▸ TASK STATEMENT: Reproduce all entries verbatim, with nothing added or dropped.

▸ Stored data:
*** Begin section ***

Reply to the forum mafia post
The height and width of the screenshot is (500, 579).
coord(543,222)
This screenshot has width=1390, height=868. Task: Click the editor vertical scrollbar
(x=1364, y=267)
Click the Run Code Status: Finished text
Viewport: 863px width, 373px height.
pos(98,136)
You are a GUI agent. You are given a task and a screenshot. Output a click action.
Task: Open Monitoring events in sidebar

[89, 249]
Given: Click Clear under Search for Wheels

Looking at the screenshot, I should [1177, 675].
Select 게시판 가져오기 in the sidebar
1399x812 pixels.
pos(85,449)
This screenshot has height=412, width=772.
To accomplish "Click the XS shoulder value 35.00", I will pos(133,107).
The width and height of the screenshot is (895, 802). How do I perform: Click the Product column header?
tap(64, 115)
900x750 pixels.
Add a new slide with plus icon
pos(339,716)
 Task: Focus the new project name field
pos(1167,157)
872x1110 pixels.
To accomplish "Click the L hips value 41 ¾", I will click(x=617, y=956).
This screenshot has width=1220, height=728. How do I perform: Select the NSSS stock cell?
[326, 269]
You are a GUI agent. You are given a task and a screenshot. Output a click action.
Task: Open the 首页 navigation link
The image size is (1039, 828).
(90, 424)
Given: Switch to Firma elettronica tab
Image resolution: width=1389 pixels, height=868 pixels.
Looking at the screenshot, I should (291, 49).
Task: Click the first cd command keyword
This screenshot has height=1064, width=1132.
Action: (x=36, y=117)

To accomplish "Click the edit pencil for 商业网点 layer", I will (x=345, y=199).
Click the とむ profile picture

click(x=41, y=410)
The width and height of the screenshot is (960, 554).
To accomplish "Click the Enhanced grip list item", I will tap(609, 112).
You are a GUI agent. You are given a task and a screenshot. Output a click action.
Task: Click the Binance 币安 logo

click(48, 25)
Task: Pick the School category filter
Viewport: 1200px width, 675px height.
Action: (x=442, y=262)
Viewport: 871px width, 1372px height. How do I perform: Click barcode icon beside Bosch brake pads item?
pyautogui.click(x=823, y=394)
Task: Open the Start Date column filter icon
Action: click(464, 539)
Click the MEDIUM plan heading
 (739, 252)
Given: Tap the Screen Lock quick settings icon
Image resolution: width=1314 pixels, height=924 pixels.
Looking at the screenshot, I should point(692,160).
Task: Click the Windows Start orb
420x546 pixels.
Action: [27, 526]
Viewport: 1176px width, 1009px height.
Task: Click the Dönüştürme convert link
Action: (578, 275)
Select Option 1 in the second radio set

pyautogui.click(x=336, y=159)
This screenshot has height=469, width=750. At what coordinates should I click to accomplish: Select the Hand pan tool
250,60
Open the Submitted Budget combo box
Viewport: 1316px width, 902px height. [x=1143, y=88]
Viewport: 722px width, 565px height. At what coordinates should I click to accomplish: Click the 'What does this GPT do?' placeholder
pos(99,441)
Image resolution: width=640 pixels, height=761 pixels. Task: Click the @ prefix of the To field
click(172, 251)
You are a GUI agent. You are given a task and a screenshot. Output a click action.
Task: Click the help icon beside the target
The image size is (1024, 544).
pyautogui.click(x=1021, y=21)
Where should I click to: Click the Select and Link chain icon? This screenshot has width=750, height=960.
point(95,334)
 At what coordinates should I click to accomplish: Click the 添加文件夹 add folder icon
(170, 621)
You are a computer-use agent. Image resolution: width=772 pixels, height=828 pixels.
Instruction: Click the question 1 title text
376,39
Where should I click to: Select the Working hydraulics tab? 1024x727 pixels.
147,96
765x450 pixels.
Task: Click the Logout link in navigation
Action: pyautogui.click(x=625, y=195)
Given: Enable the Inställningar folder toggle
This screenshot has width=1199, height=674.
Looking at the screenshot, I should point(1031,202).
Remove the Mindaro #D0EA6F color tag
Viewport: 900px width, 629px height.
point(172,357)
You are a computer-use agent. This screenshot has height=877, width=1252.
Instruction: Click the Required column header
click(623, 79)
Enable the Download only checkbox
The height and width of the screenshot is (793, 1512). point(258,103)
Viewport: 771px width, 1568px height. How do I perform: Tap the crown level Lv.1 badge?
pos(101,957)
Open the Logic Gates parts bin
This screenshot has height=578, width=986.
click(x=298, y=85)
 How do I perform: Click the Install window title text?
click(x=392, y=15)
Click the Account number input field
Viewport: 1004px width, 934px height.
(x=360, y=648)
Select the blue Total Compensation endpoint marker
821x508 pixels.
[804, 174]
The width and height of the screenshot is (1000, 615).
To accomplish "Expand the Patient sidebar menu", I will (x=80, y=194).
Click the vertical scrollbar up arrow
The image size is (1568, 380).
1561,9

*** End section ***

▸ EXPECTED ANSWER:
Reply to the forum mafia post
The height and width of the screenshot is (500, 579).
coord(543,222)
This screenshot has width=1390, height=868. Task: Click the editor vertical scrollbar
(x=1364, y=267)
Click the Run Code Status: Finished text
Viewport: 863px width, 373px height.
pos(98,136)
You are a GUI agent. You are given a task and a screenshot. Output a click action.
Task: Open Monitoring events in sidebar

[89, 249]
Given: Click Clear under Search for Wheels

Looking at the screenshot, I should [1177, 675].
Select 게시판 가져오기 in the sidebar
1399x812 pixels.
pos(85,449)
This screenshot has height=412, width=772.
To accomplish "Click the XS shoulder value 35.00", I will pos(133,107).
The width and height of the screenshot is (895, 802). How do I perform: Click the Product column header?
tap(64, 115)
900x750 pixels.
Add a new slide with plus icon
pos(339,716)
 Task: Focus the new project name field
pos(1167,157)
872x1110 pixels.
To accomplish "Click the L hips value 41 ¾", I will click(x=617, y=956).
This screenshot has width=1220, height=728. How do I perform: Select the NSSS stock cell?
[326, 269]
You are a GUI agent. You are given a task and a screenshot. Output a click action.
Task: Open the 首页 navigation link
The image size is (1039, 828).
(90, 424)
Given: Switch to Firma elettronica tab
Image resolution: width=1389 pixels, height=868 pixels.
Looking at the screenshot, I should (291, 49).
Task: Click the first cd command keyword
This screenshot has height=1064, width=1132.
Action: (x=36, y=117)

To accomplish "Click the edit pencil for 商业网点 layer", I will (x=345, y=199).
Click the とむ profile picture

click(x=41, y=410)
The width and height of the screenshot is (960, 554).
To accomplish "Click the Enhanced grip list item", I will tap(609, 112).
You are a GUI agent. You are given a task and a screenshot. Output a click action.
Task: Click the Binance 币安 logo

click(48, 25)
Task: Pick the School category filter
Viewport: 1200px width, 675px height.
Action: (x=442, y=262)
Viewport: 871px width, 1372px height. How do I perform: Click barcode icon beside Bosch brake pads item?
pyautogui.click(x=823, y=394)
Task: Open the Start Date column filter icon
Action: click(464, 539)
Click the MEDIUM plan heading
 (739, 252)
Given: Tap the Screen Lock quick settings icon
Image resolution: width=1314 pixels, height=924 pixels.
Looking at the screenshot, I should point(692,160).
Task: Click the Windows Start orb
420x546 pixels.
Action: [27, 526]
Viewport: 1176px width, 1009px height.
Task: Click the Dönüştürme convert link
Action: (578, 275)
Select Option 1 in the second radio set

pyautogui.click(x=336, y=159)
This screenshot has height=469, width=750. At what coordinates should I click to accomplish: Select the Hand pan tool
250,60
Open the Submitted Budget combo box
Viewport: 1316px width, 902px height. [x=1143, y=88]
Viewport: 722px width, 565px height. At what coordinates should I click to accomplish: Click the 'What does this GPT do?' placeholder
pos(99,441)
Image resolution: width=640 pixels, height=761 pixels. Task: Click the @ prefix of the To field
click(172, 251)
You are a GUI agent. You are given a task and a screenshot. Output a click action.
Task: Click the help icon beside the target
The image size is (1024, 544).
pyautogui.click(x=1021, y=21)
Where should I click to: Click the Select and Link chain icon? This screenshot has width=750, height=960.
point(95,334)
 At what coordinates should I click to accomplish: Click the 添加文件夹 add folder icon
(170, 621)
You are a computer-use agent. Image resolution: width=772 pixels, height=828 pixels.
Instruction: Click the question 1 title text
376,39
Where should I click to: Select the Working hydraulics tab? 1024x727 pixels.
147,96
765x450 pixels.
Task: Click the Logout link in navigation
Action: pyautogui.click(x=625, y=195)
Given: Enable the Inställningar folder toggle
This screenshot has width=1199, height=674.
Looking at the screenshot, I should point(1031,202).
Remove the Mindaro #D0EA6F color tag
Viewport: 900px width, 629px height.
point(172,357)
You are a computer-use agent. This screenshot has height=877, width=1252.
Instruction: Click the Required column header
click(623, 79)
Enable the Download only checkbox
The height and width of the screenshot is (793, 1512). point(258,103)
Viewport: 771px width, 1568px height. How do I perform: Tap the crown level Lv.1 badge?
pos(101,957)
Open the Logic Gates parts bin
This screenshot has height=578, width=986.
click(x=298, y=85)
 How do I perform: Click the Install window title text?
click(x=392, y=15)
Click the Account number input field
Viewport: 1004px width, 934px height.
(x=360, y=648)
Select the blue Total Compensation endpoint marker
821x508 pixels.
[804, 174]
The width and height of the screenshot is (1000, 615).
To accomplish "Expand the Patient sidebar menu", I will (x=80, y=194).
Click the vertical scrollbar up arrow
The image size is (1568, 380).
1561,9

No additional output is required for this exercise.